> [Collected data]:
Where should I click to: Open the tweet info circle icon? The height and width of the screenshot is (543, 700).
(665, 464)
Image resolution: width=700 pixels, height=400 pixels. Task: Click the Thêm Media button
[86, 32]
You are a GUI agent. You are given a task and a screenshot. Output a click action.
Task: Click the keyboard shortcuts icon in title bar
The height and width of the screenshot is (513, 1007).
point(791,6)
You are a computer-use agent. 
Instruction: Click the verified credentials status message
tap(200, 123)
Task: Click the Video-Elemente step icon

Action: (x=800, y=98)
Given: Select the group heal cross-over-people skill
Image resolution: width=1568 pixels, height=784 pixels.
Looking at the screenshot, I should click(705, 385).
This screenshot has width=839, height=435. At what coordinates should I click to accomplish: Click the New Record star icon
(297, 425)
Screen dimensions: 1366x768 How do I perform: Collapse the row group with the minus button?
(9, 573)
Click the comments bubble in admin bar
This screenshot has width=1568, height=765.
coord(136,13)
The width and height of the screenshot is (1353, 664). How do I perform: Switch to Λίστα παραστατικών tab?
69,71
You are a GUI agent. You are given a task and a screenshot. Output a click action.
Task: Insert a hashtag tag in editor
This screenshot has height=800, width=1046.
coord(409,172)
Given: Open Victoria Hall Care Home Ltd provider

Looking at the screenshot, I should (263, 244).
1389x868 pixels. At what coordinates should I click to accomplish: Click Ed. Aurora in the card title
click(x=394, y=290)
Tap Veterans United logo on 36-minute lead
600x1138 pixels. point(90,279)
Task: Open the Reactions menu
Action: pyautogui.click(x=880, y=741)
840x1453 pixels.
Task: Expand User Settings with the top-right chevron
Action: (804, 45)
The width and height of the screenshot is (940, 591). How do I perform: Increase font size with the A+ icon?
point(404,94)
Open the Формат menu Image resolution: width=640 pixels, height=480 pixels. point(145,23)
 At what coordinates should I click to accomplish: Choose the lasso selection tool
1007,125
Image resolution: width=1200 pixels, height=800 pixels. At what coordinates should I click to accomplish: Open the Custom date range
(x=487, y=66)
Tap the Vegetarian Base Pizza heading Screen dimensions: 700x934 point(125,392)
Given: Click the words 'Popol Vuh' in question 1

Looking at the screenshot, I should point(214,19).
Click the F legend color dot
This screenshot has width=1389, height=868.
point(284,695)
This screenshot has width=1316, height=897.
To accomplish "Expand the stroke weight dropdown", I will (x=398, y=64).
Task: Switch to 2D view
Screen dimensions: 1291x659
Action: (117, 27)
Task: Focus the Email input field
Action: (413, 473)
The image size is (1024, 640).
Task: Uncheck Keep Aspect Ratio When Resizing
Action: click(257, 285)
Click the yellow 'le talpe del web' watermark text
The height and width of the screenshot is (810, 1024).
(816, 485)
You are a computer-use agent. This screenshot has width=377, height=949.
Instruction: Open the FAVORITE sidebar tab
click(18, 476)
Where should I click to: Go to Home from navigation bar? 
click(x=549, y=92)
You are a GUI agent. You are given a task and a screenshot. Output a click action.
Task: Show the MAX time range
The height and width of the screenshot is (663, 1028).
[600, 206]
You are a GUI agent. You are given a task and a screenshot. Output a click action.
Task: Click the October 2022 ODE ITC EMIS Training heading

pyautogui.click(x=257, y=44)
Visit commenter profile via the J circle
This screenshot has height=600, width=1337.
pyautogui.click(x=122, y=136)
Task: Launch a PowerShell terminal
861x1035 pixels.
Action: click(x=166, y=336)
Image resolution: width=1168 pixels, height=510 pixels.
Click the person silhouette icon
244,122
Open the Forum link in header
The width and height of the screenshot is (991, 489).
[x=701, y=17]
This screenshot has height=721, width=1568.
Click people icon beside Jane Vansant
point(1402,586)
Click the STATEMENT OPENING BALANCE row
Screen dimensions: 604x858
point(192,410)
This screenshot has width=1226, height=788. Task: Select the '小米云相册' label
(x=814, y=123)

> [Problem to solve]: Your task is to copy each line of the data above that holds "computer".

> [Written answer]:
You are a computer-use agent. 
You are a computer-use agent. This screenshot has width=377, height=949.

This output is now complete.